A BRUXA E O VAMPIRO

Um vampiro e uma bruxa conheceram-se em uma cidade do interior. Estavam envolvidos em um grupo de trabalho holístico. Depois que o serviço encerrou, mantinham contato por rede social.

O vampiro observava o movimento da bruxa. Pensou tentar uma primeira abordagem. Queria convidá-la para jantar.

Tinha marcas. Havia se envolvido em vários relacionamentos ao longo de sua eternidade. Machucou várias mulheres e monstras. Fora machucado.

Depois de alguns séculos, um novo ser chamava-lhe a atenção. Queria saber se o sangue dela era azul ou verde? Qual seria o seu gosto? Daria vontade de mais ou iria amargurar a sua solidão de gosto neutro. Que tempero seria aquele que depois de tanto lhe abria o apetite?

Era uma bruxa. Ela poderia prendê-lo em uma gaiola quando estivesse em sua forma vulnerável. As raspinhas da asa dele poderiam ser utilizadas para mandinga.

Sentiu necessidade de consultar uma psicóloga. Estava inseguro. Não sabia lidar com aquele sentimento. Não queria mais viver um ciclo vicioso. Depois que via a vítima extirpada em sua frente, retomava a consciência e percebia o que havia cometido. O outro fora transformado em espelho. Nada mais horripilante do que a sua própria imagem defronte de si.

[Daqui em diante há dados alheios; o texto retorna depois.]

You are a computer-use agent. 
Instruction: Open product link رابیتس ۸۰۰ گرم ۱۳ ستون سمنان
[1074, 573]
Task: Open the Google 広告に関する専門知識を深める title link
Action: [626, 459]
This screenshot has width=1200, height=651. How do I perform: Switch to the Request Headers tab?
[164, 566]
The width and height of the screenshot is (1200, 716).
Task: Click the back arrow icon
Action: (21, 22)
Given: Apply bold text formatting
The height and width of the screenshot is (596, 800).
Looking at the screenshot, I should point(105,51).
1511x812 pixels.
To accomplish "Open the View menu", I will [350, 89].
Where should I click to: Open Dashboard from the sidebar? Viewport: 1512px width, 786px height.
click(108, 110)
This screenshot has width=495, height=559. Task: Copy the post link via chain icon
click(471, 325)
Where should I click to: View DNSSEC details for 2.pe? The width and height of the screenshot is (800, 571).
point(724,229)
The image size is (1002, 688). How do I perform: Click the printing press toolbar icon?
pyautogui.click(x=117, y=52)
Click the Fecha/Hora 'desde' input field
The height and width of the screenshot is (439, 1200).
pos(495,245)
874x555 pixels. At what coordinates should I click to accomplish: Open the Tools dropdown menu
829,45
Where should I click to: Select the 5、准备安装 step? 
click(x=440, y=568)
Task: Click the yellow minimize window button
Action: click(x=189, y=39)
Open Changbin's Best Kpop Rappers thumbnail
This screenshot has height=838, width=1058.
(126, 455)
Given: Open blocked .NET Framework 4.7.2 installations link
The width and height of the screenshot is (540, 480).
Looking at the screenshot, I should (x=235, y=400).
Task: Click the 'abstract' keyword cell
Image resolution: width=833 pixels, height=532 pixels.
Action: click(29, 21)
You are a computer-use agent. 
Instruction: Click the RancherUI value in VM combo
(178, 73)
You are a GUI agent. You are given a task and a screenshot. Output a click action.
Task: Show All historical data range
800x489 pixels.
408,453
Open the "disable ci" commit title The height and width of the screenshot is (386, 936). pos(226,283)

Observou a natureza e entendeu que tudo que existe precisa de alimento: plantas fazem fotossíntese, os animais, incluindo os humanos, comem seres vivos e mortos, fungos se alimentam de seres em decomposição e os vampiros sugam sangue. Estava tudo certo.

Decidiu viajar por alguns dias. Arrumou a sua casa. Desfez-se do que não servia mais. Abriu espaço.

Enviou uma mensagem para a bruxa.

- Nunca mais voltamos a nos encontrar? Como você está?

A bruxa que que sempre era muito ela, respondeu:

- Quando é para duas pessoas se encontrarem, não precisa de esforço, flui.

- Costumo controlar a ordem natural das coisas. Se não tiver compromisso, gostaria de convidá-la para jantar.

- Um vampiro controlador querendo sair com uma bruxa? Hahahaha!!!

- Estou correndo risco de virar tempero de unguento.

- Não utilizo tempero barato.

- Sou envelhecido, funciona com vinho.

- Não faço vinho.

O vampiro estava decidido.

- Este é o meu medo. Dois monstros não têm muito o que perder. Concorda em sair comigo?

- Prezo pela minha autonomia de voo.

Naquela penumbra de lua nova, alguém viu uma bruxa na sua vassoura ao lado de um morcego. Um gato passou por cima do muro e quebrou o vaso. O uivo dos cães terminou no canto do urutau.